[Try it] Present the lines below again, exactly as they stand.

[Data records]
<<<<

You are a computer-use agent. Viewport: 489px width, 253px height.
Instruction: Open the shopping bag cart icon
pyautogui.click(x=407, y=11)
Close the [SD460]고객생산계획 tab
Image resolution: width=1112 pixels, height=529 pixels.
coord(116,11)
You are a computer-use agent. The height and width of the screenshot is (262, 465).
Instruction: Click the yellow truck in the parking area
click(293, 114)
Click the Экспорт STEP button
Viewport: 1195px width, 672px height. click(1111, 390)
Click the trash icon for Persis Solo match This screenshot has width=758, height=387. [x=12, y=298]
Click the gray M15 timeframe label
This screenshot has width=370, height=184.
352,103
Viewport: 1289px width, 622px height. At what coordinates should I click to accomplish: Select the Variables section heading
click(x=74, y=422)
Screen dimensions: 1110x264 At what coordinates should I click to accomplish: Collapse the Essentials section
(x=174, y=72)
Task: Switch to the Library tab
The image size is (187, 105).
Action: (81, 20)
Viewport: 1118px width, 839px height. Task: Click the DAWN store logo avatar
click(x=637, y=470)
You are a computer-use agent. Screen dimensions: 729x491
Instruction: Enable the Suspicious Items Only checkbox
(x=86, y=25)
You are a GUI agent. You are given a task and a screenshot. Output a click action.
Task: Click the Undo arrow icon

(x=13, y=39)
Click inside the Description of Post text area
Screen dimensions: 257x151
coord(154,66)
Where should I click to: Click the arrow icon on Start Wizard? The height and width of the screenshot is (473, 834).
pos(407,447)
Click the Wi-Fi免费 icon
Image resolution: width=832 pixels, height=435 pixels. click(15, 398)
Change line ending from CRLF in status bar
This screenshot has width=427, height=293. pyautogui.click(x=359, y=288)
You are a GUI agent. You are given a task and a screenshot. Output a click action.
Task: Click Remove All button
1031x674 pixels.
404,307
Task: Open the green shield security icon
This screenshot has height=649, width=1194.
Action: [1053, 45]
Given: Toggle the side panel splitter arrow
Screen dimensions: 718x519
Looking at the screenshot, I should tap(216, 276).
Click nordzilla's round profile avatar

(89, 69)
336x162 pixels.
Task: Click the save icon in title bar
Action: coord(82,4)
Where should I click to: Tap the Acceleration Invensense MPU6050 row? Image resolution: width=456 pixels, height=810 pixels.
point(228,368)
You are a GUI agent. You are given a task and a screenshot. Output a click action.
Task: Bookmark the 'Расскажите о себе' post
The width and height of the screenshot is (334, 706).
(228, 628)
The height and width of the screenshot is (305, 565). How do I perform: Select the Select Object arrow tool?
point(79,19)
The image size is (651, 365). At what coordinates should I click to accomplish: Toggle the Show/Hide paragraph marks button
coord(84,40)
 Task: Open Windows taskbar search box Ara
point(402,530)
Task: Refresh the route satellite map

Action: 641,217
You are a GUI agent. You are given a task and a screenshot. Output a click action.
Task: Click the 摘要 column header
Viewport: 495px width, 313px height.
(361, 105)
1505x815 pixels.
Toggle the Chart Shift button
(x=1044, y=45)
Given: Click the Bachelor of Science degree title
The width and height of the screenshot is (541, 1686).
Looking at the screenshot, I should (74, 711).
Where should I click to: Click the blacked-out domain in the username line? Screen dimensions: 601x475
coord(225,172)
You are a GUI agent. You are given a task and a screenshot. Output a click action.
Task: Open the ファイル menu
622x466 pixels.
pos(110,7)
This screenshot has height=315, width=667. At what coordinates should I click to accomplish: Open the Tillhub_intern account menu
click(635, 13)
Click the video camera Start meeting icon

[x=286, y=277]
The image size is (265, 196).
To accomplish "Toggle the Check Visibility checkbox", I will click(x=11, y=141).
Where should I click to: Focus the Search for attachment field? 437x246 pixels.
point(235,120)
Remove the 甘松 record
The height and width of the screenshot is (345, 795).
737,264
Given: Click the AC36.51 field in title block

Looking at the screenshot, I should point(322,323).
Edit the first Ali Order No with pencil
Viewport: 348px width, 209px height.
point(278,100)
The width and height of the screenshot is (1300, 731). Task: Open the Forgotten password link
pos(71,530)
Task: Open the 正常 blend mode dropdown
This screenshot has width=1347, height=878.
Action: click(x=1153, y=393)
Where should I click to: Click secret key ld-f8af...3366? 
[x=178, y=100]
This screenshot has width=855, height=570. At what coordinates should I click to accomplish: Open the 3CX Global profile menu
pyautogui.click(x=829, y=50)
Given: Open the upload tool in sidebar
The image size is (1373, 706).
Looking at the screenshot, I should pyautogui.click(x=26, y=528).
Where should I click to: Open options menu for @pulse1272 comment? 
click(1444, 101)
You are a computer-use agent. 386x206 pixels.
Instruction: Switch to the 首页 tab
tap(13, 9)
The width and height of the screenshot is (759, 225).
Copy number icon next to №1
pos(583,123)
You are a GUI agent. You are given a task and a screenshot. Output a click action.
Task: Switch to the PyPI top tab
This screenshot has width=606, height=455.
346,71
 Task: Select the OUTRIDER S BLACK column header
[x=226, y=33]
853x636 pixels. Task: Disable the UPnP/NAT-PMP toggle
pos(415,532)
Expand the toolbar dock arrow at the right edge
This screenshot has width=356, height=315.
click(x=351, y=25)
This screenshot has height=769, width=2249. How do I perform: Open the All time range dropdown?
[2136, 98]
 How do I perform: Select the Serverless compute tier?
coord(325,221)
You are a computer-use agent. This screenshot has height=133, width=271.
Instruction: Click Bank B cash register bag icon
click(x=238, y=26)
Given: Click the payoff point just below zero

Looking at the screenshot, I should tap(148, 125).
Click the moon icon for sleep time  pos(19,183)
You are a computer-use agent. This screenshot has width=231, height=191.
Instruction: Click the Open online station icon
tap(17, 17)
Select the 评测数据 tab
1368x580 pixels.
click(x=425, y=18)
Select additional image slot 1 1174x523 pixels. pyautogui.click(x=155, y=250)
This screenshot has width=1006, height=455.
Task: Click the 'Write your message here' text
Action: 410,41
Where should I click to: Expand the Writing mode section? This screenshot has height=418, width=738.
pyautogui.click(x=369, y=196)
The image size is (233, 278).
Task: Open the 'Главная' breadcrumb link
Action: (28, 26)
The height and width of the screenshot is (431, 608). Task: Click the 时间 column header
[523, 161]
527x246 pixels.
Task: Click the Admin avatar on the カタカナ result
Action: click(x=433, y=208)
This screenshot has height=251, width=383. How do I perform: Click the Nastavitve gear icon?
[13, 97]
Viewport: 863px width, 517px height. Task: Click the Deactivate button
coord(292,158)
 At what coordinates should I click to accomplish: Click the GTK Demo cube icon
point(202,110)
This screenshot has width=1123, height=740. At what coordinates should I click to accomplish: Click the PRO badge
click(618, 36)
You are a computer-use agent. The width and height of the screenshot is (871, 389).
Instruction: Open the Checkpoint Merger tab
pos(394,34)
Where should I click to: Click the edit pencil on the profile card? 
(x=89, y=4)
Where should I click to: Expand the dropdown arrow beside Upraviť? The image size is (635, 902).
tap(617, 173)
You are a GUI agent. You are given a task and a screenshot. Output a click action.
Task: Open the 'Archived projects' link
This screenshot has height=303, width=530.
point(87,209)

>>>>

[Output below]
You are a computer-use agent. Viewport: 489px width, 253px height.
Instruction: Open the shopping bag cart icon
pyautogui.click(x=407, y=11)
Close the [SD460]고객생산계획 tab
Image resolution: width=1112 pixels, height=529 pixels.
coord(116,11)
You are a computer-use agent. The height and width of the screenshot is (262, 465).
Instruction: Click the yellow truck in the parking area
click(293, 114)
Click the Экспорт STEP button
Viewport: 1195px width, 672px height. click(1111, 390)
Click the trash icon for Persis Solo match This screenshot has width=758, height=387. [x=12, y=298]
Click the gray M15 timeframe label
This screenshot has width=370, height=184.
352,103
Viewport: 1289px width, 622px height. At what coordinates should I click to accomplish: Select the Variables section heading
click(x=74, y=422)
Screen dimensions: 1110x264 At what coordinates should I click to accomplish: Collapse the Essentials section
(x=174, y=72)
Task: Switch to the Library tab
The image size is (187, 105).
Action: (81, 20)
Viewport: 1118px width, 839px height. Task: Click the DAWN store logo avatar
click(x=637, y=470)
You are a computer-use agent. Screen dimensions: 729x491
Instruction: Enable the Suspicious Items Only checkbox
(x=86, y=25)
You are a GUI agent. You are given a task and a screenshot. Output a click action.
Task: Click the Undo arrow icon

(x=13, y=39)
Click inside the Description of Post text area
Screen dimensions: 257x151
coord(154,66)
Where should I click to: Click the arrow icon on Start Wizard? The height and width of the screenshot is (473, 834).
pos(407,447)
Click the Wi-Fi免费 icon
Image resolution: width=832 pixels, height=435 pixels. click(15, 398)
Change line ending from CRLF in status bar
This screenshot has width=427, height=293. pyautogui.click(x=359, y=288)
You are a GUI agent. You are given a task and a screenshot. Output a click action.
Task: Click Remove All button
1031x674 pixels.
404,307
Task: Open the green shield security icon
This screenshot has height=649, width=1194.
Action: [1053, 45]
Given: Toggle the side panel splitter arrow
Screen dimensions: 718x519
Looking at the screenshot, I should tap(216, 276).
Click nordzilla's round profile avatar

(89, 69)
336x162 pixels.
Task: Click the save icon in title bar
Action: coord(82,4)
Where should I click to: Tap the Acceleration Invensense MPU6050 row? Image resolution: width=456 pixels, height=810 pixels.
point(228,368)
You are a GUI agent. You are given a task and a screenshot. Output a click action.
Task: Bookmark the 'Расскажите о себе' post
The width and height of the screenshot is (334, 706).
(228, 628)
The height and width of the screenshot is (305, 565). How do I perform: Select the Select Object arrow tool?
point(79,19)
The image size is (651, 365). At what coordinates should I click to accomplish: Toggle the Show/Hide paragraph marks button
coord(84,40)
 Task: Open Windows taskbar search box Ara
point(402,530)
Task: Refresh the route satellite map

Action: 641,217
You are a GUI agent. You are given a task and a screenshot. Output a click action.
Task: Click the 摘要 column header
Viewport: 495px width, 313px height.
(361, 105)
1505x815 pixels.
Toggle the Chart Shift button
(x=1044, y=45)
Given: Click the Bachelor of Science degree title
The width and height of the screenshot is (541, 1686).
Looking at the screenshot, I should (74, 711).
Where should I click to: Click the blacked-out domain in the username line? Screen dimensions: 601x475
coord(225,172)
You are a GUI agent. You are given a task and a screenshot. Output a click action.
Task: Open the ファイル menu
622x466 pixels.
pos(110,7)
This screenshot has height=315, width=667. At what coordinates should I click to accomplish: Open the Tillhub_intern account menu
click(635, 13)
Click the video camera Start meeting icon

[x=286, y=277]
The image size is (265, 196).
To accomplish "Toggle the Check Visibility checkbox", I will click(x=11, y=141).
Where should I click to: Focus the Search for attachment field? 437x246 pixels.
point(235,120)
Remove the 甘松 record
The height and width of the screenshot is (345, 795).
737,264
Given: Click the AC36.51 field in title block

Looking at the screenshot, I should point(322,323).
Edit the first Ali Order No with pencil
Viewport: 348px width, 209px height.
point(278,100)
The width and height of the screenshot is (1300, 731). Task: Open the Forgotten password link
pos(71,530)
Task: Open the 正常 blend mode dropdown
This screenshot has width=1347, height=878.
Action: click(x=1153, y=393)
Where should I click to: Click secret key ld-f8af...3366? 
[x=178, y=100]
This screenshot has width=855, height=570. At what coordinates should I click to accomplish: Open the 3CX Global profile menu
pyautogui.click(x=829, y=50)
Given: Open the upload tool in sidebar
The image size is (1373, 706).
Looking at the screenshot, I should pyautogui.click(x=26, y=528).
Where should I click to: Open options menu for @pulse1272 comment? 
click(1444, 101)
You are a computer-use agent. 386x206 pixels.
Instruction: Switch to the 首页 tab
tap(13, 9)
The width and height of the screenshot is (759, 225).
Copy number icon next to №1
pos(583,123)
You are a GUI agent. You are given a task and a screenshot. Output a click action.
Task: Switch to the PyPI top tab
This screenshot has width=606, height=455.
346,71
 Task: Select the OUTRIDER S BLACK column header
[x=226, y=33]
853x636 pixels. Task: Disable the UPnP/NAT-PMP toggle
pos(415,532)
Expand the toolbar dock arrow at the right edge
This screenshot has width=356, height=315.
click(x=351, y=25)
This screenshot has height=769, width=2249. How do I perform: Open the All time range dropdown?
[2136, 98]
 How do I perform: Select the Serverless compute tier?
coord(325,221)
You are a computer-use agent. This screenshot has height=133, width=271.
Instruction: Click Bank B cash register bag icon
click(x=238, y=26)
Given: Click the payoff point just below zero

Looking at the screenshot, I should tap(148, 125).
Click the moon icon for sleep time  pos(19,183)
You are a computer-use agent. This screenshot has width=231, height=191.
Instruction: Click the Open online station icon
tap(17, 17)
Select the 评测数据 tab
1368x580 pixels.
click(x=425, y=18)
Select additional image slot 1 1174x523 pixels. pyautogui.click(x=155, y=250)
This screenshot has width=1006, height=455.
Task: Click the 'Write your message here' text
Action: 410,41
Where should I click to: Expand the Writing mode section? This screenshot has height=418, width=738.
pyautogui.click(x=369, y=196)
The image size is (233, 278).
Task: Open the 'Главная' breadcrumb link
Action: (28, 26)
The height and width of the screenshot is (431, 608). Task: Click the 时间 column header
[523, 161]
527x246 pixels.
Task: Click the Admin avatar on the カタカナ result
Action: click(x=433, y=208)
This screenshot has height=251, width=383. How do I perform: Click the Nastavitve gear icon?
[13, 97]
Viewport: 863px width, 517px height. Task: Click the Deactivate button
coord(292,158)
 At what coordinates should I click to accomplish: Click the GTK Demo cube icon
point(202,110)
This screenshot has width=1123, height=740. At what coordinates should I click to accomplish: Click the PRO badge
click(618, 36)
You are a computer-use agent. The width and height of the screenshot is (871, 389).
Instruction: Open the Checkpoint Merger tab
pos(394,34)
Where should I click to: Click the edit pencil on the profile card? 
(x=89, y=4)
Where should I click to: Expand the dropdown arrow beside Upraviť? The image size is (635, 902).
tap(617, 173)
You are a GUI agent. You are given a task and a screenshot. Output a click action.
Task: Open the 'Archived projects' link
This screenshot has height=303, width=530.
point(87,209)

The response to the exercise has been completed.